Ana formed as a subtropical storm and was upgraded to a tropical storm, making it the seventh consecutive year that a named storm has developed in the Atlantic before the official start of the season.
The Atlantic Ocean recorded its first named storm of hurricane season on Saturday after a subtropical storm developed northeast of Bermuda, the National Hurricane Center said.
The storm, Ana, developed well before June 1, when hurricane season begins. It was the seventh year in a row that a named storm developed in the Atlantic before the official start of the season.
After developing as a subtropical storm on Saturday, Ana transitioned into a tropical storm on Sunday morning, thanks to a change in its wind flow.
Early on Sunday, the storm had winds of up to 40 miles per hour and was moving northeast at 14 m.p.h. For Tropical Storm Ana to become a hurricane, it would need to reach wind speeds of up to 74 m.p.h., which is not expected to happen, the Hurricane Center said.
Andrew Latto, a hurricane specialist with the center, said in a forecast update that Tropical Storm Ana was expected to dissipate on Sunday.
“Ana is barely holding on,” Mr. Latto said.
Before Ana transitioned into a tropical storm on Sunday, Dennis Feltgen, a spokesman and meteorologist at the Hurricane Center in Miami, said that subtropical storms can still have significant effects.
“They can do just as much damage and have just as much of an impact,” he said. “That’s probably not going to happen with this one.”
The storm was expected to drift farther northeast into the Atlantic Ocean before dissipating. It is not expected to reach land, the Hurricane Center said.
A storm is named only after it reaches wind speeds of at least 39 m.p.h. Although the storm that formed on Saturday had wind speeds similar to those of a tropical storm, it was considered subtropical because of its position and wind flow, Jack Beven, a senior hurricane specialist with the center, said in an update on Saturday.

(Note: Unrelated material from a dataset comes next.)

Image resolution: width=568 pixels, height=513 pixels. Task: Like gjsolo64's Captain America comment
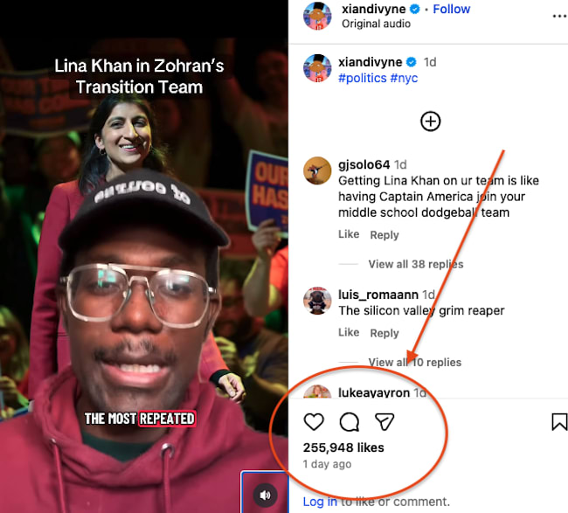pyautogui.click(x=349, y=234)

Tropical Storm Ana, however, was the first in what is expected to be a busy hurricane season.
The Climate Prediction Center said that the Atlantic could have 13 to 20 named storms this year, of which six to 10 could become hurricanes. Three to five could become major hurricanes, with winds greater than 111 m.p.h. — enough to damage well-built homes, uproot trees and make electricity and water unavailable for days to weeks.
“Although NOAA scientists don’t expect this season to be as busy as last year, it only takes one storm to devastate a community,” Ben Friedman, the acting administrator of NOAA, the nation’s climate science agency, said this week.

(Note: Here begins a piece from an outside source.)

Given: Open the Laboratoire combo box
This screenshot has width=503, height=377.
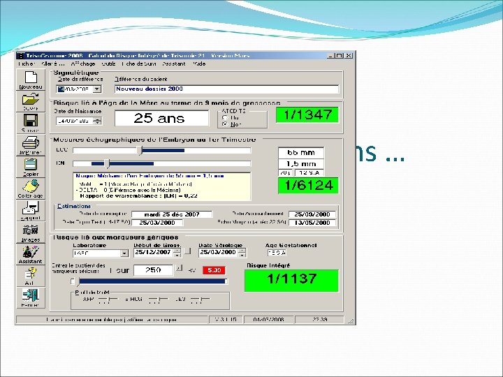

Last year, a record-breaking 30 storms developed in the Atlantic, 13 of which became hurricanes, including six that strengthened into major hurricanes, according to NOAA.
It was the highest number of storms on record, surpassing the 28 from 2005, and became the second-highest number of hurricanes on record, the agency said. Last September, there were five active storm systems simultaneously moving through the Atlantic.
There were so many storms in the Atlantic last year that NOAA depleted a 21-name list of storms for the season and had to resort to naming storms after Greek alphabet letters for the second time in the agency’s history.
The next named storm that develops in the Atlantic this year will be Bill, followed by Claudette.